As três biografias de Jackson Lago

Do Blog do Manoel Santos

Jackson Lago e Dra. Clay, sua companheira inseparável

Em um de seus livros mais elogiados – “O Coração do Homem e o Coração de Cristo” -, o saudoso padre João Mohana (1925-1995) afirma que quem quer que disponha de uma ponta de notoriedade, mesmo ínfima, quase insignificante, precisa saber que o destino lhe reserva três biografias: uma, por obra e graça de seus amigos, quase sempre colorida e generosa; outra, por obra e graça de seus inimigos, quase sempre imaginosa e cruel, e outra mais, singela, desataviada, sem maiores relevos, com um ou outro lance feliz, por obra e graça do próprio biografado.

Foi refletindo sobre essa passagem do livro do padre que, nas últimas semanas, vivamente interessado, me pus a terminar de ler “Memórias de Brizola – O Guerreiro do Povo Brasileiro”, livro de Jairo Antônio Casalli. Grande admirador de Leonel Brizola (1922-2004), o dentista gaúcho faz um minucioso relato da trajetória pessoal e política daquele que considera “um dos maiores políticos do mundo”.

É uma narrativa sentimental feita por um trabalhista em homenagem a outro e que aborda os conflitos políticos que marcaram a trajetória do ex-governador do Rio Grande do Sul e do Rio de Janeiro.

É fato que há alguns exageros e disparates, mas a narrativa do dentista gaúcho sobre Brizola, redigida na fase em que a revista ‘Veja’ o chamava de “paranóico”, mostra as desventuras do velho caudilho, que tentou em vão chegar à Presidência da República, depois de amargar um longo período de exílio.

À semelhança de Brizola, Jackson Lago (1934-2011) enfrentou suas agruras, numa escalada que se iniciou em 1974, quando conseguiu se eleger para a Assembleia Legislativa do Maranhão.

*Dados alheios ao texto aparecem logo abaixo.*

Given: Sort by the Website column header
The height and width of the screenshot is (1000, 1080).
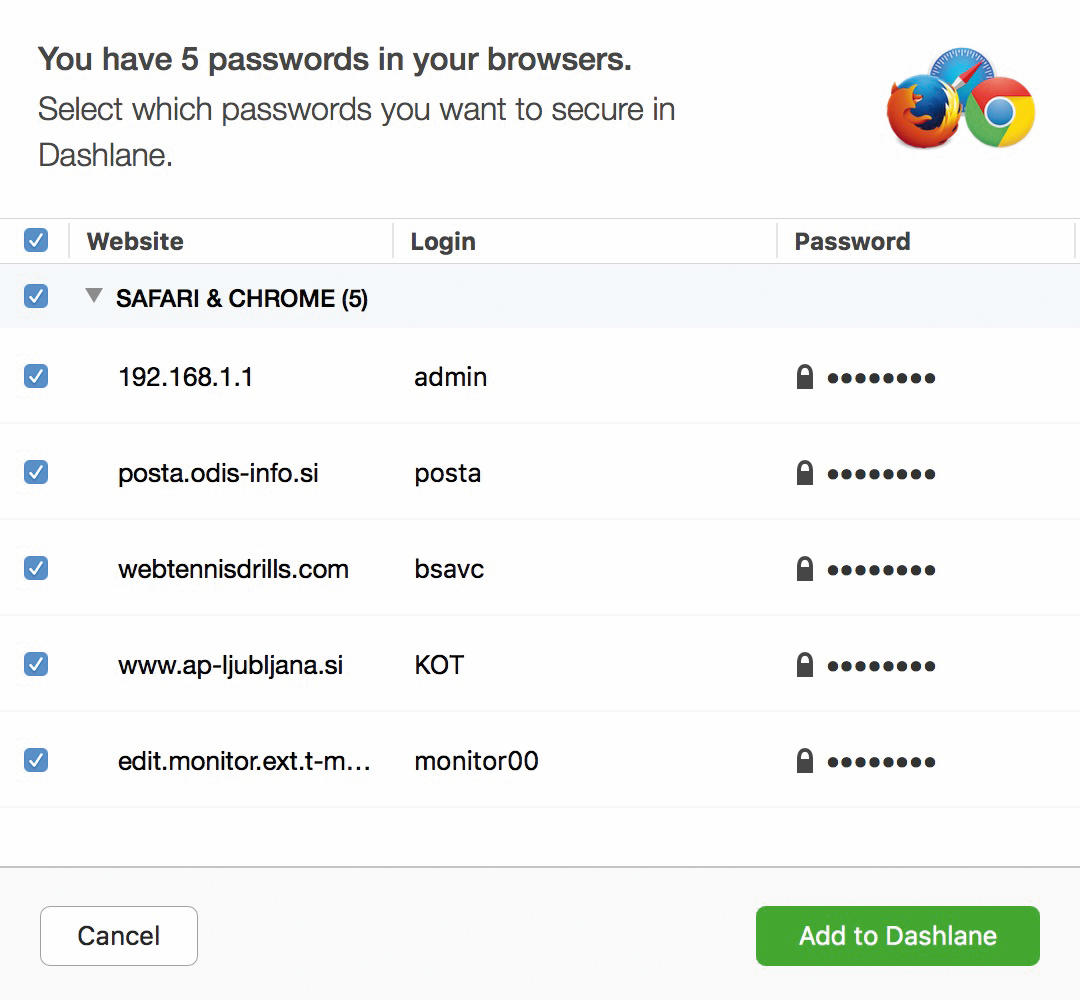Looking at the screenshot, I should click(x=135, y=242).
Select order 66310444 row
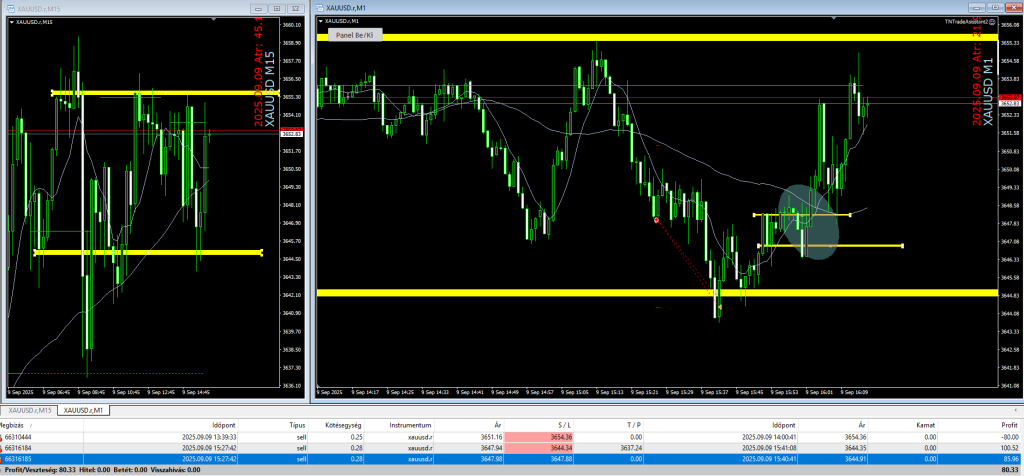The image size is (1024, 476). (20, 436)
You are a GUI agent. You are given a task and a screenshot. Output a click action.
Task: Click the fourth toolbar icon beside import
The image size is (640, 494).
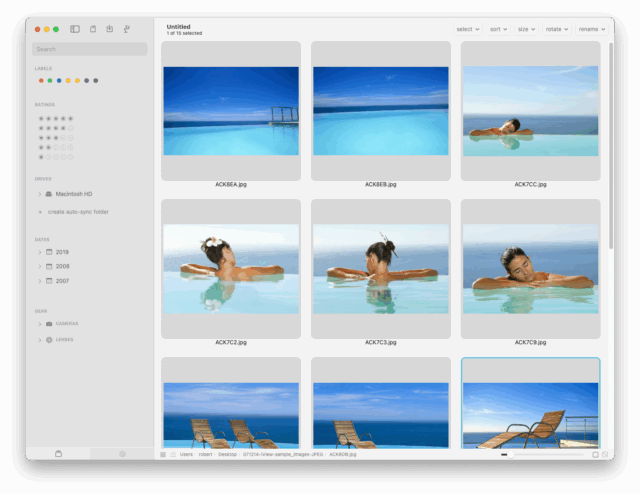point(127,29)
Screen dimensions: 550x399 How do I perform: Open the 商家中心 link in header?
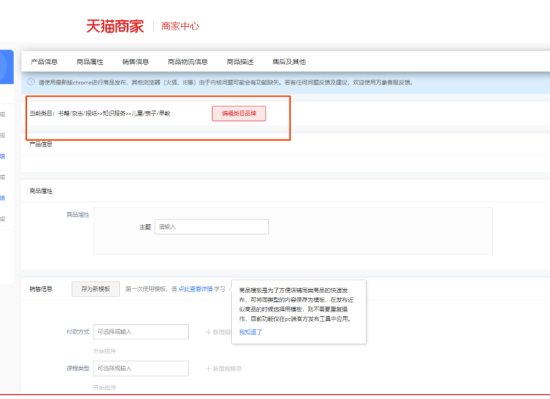point(180,26)
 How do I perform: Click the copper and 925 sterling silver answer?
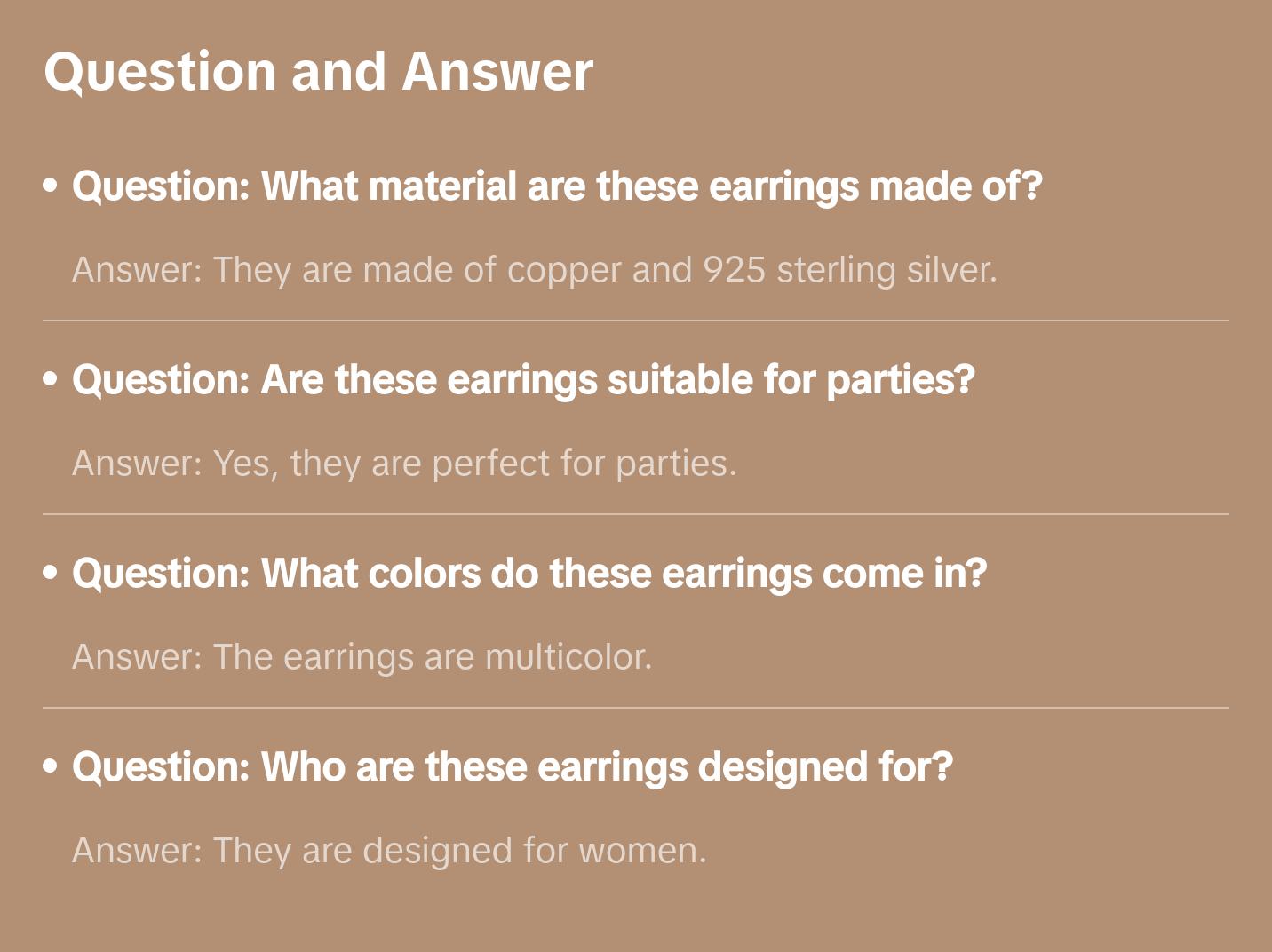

Pela primeira vez, foi candidato a prefeito de São Luís em 1985. Foi secretário estadual de Saúde em 1987 no Governo Cafeteira e, por três vezes, Jackson foi eleito prefeito de São Luís: em 1988, 1996 e 2000.

Após a vibrante campanha da Frente de Libertação e a eleição histórica de 2006, Jackson recebeu a faixa governamental das mãos de Zé Reinaldo, na Praça Maria, naquele memorável fim de tarde do dia 1º de janeiro de 2007.

Logo depois da cerimônia, cercado de jornalistas, ele afirmara que colocaria toda a sua experiência acumulada a serviço do honroso cargo de governador do Maranhão. Mas logo veio a turbulência e, no auge de sua maturidade política, acabou sendo defenestrado do cargo.

Por ocasião da morte de Jackson, ocorrida no dia 4 de abril de 2011, o jornalista e advogado Reginaldo Telles, militante ‘histórico’ do PDT, veio de público chorar a morte do grande líder e fazer seu lamento, com estas palavras: “Foram forças escancaradamente conservadoras e aliadas ao rolo compressor das novas forças falsamente progressistas que impediram Jackson Lago de governar e realizar o seu trabalho. Assim como aconteceu a Getúlio Vargas e João Goulart no plano nacional, assaltaram o poder no Maranhão, derrubaram Jackson do governo e contribuíram decisivamente, disso não tenho dúvidas, para sua morte prematura”.

É fato que, politicamente, Jackson não escondia a sua condição de homem da esquerda. Daí a vigilância de seus passos, por parte dos adversários mais poderosos, que obtiveram na Justiça a cassação de seu mandato de governador.

A boa notícia é que uma legião de amigos se juntou aos familiares de Jackson, em São Luís, na noite da última quinta-feira (1º de novembro), às vésperas do Dia de Finados. Em clima de grande emoção, foi celebrada uma missa na Igreja dos Remédios, em memória do ex-governador, justamente nesta data em que ele comemoraria o aniversário de seus 78 anos.

Outra boa notícia é que o Instituto Jackson Lago, recentemente criado em São Luís, é cada vez mais contactado por estudantes, pesquisadores, estudiosos de diversas áreas, interessados em desenvolver dissertações, teses e monografias sobre a trajetória política do ex-governador.

Agora, voltando àquela passagem do livro do padre João Mohana, vê-se que é cada vez mais rico o acervo de papéis, filmes e fotografias que, aos poucos, vão-se juntando a diversos outros registros e documentos que servem para reconstituir não apenas a trajetória do ex-governador – à luz de sua verdadeira biografia -, como também para resgatar diversos outros personagens e episódios cruciais das lutas que se trava até hoje, movidas pelas esperanças históricas do povo do Maranhão.